(CRP/Syfia) Souvent victimes de différentes violences, bon nombre de femmes ne savent pas ce que dit la loi. Un débat communautaire a été organisé à ce sujet au Centre de Ressources pour la Presse de Brazzaville.
"Les violences à l’égard de la femme, que dit la loi ?" Tel a été le thème débattu le 19 avril dernier au Centre de Ressources pour la Presse (CRP) entre journalistes, associations et citoyennes. Ce débat était en quelque sorte un prélude au lancement du projet "Journalistes, associations et autorités locales contribuent à un meilleur respect des droits des femmes rurales pour lutter contre la pauvreté ", financé par l’Union européenne et piloté par le CRP, en partenariat avec Syfia International.
Prenant la parole au cours de ce débat communautaire animé par Gaston Elbi Enkari, secrétaire général du CRP et coordonnateur du projet, assisté par Jean Thibaut Ngoyi et Annette Kouamba Matondo, le secrétaire permanent du Comptoir juridique junior (CJJ), Lilian Barros, a fait savoir qu’il existe plusieurs catégories de violences faites à la femme : violences physiques, sexuelles, domestiques, morales, économiques, etc. Pour le secrétaire permanent du CJJ, les violences sexuelles se manifestent notamment dans la société par le harcèlement en milieu scolaire. Le CJJ et "Dynamique pluriel", une association féminine de Brazzaville, au cours d’un projet que ces deux OSC ont piloté entre 2012 et 2013 grâce à un financement du Programme concerté pluri-acteurs (PCPA Congo), ont relevé que sur environ 800 élèves filles de trois lycées congolais (Brazzaville : lycées Savorgnan De Brazza et Thomas Sankara ; Pointe-Noire : lycée Poaty Bernard), près de 450 (plus de la moitié d’entre elles !), étaient harcelées sexuellement par leurs enseignants.
10 à 30 ans de prison
Au CRP, au cours du débat communautaire, Lilian Barros a également relevé que toutes ces violences sont punies selon le Code pénal. Par exemple, ses articles 332 et 333 sanctionnent le viol d’une peine de 10 à 30 ans de prison et d’une amende allant jusqu'à 1 million de Fcfa (1 500 €). Le secrétaire permanent du CJJ a ajouté que sa structure forme des femmes para-juristes victimes de violences et de toutes sortes d’abus, quelque soit leur niveau d’instruction. Citant, à titre d’exemple, le cas de l’une d’entre elles originaire de Ouesso (département de la Sangha, au nord du Congo) : "Elle a fait comprendre à son mari que s’il la battait à nouveau, il serait poursuivi en justice. Aujourd’hui, ce dernier, conscient des conséquences, n’a plus le même comportement."

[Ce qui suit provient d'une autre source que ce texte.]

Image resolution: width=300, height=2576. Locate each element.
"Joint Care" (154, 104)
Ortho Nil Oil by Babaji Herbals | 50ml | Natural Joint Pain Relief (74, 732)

De son coté, Joëlle Emmanuelle Akouélé, présidente de la Coopérative des femmes handicapées du Congo, a expliqué que les personnes qu’elle défend sont, au quotidien, stigmatisées. Des discriminations qui l’ont poussée à créer son association. Pour sa part, intervenant dans ce même débat sur la question de savoir si le viol est reconnu dans le couple, la secrétaire générale adjointe du Mouvement des mères pour la paix, la solidarité et le développement, Angélique Ntinou, a affirmé que "selon notre tradition, la femme n’a pas de droits sur son corps. Celui-ci appartient à son mari. Le viol n’existe donc pas…" Lilian Barros est alors à nouveau intervenu pour rappeler que la loi ne dit pas la même chose. "Tous les citoyens sont égaux devant la loi (…) La femme a les mêmes droits que l’homme (…)", citant l’article 8 de la Constitution de 2002.
"Combat commun"
Ce qui a fait réagir la présidente de la Communauté nationale des droits des femmes, Germaine Nguenoni Onanga : "Nous devons travailler ensemble, car nous menons un combat commun pour le respect des droits humains, l’autonomisation des femmes et des peuples autochtones, afin que ces derniers puissent s’intégrer dans la société." Une lutte que partage le président du Réseau national des populations autochtones du Congo, Etienne Tang-Tang. Celui-ci a déploré le manque de textes d’application sur la loi du 25 février 2011, portant promotion et protection des droits des populations autochtones. Il a, lui aussi, insisté sur le sort de ces femmes, parfois violées par des Bantous ou d’autres autochtones.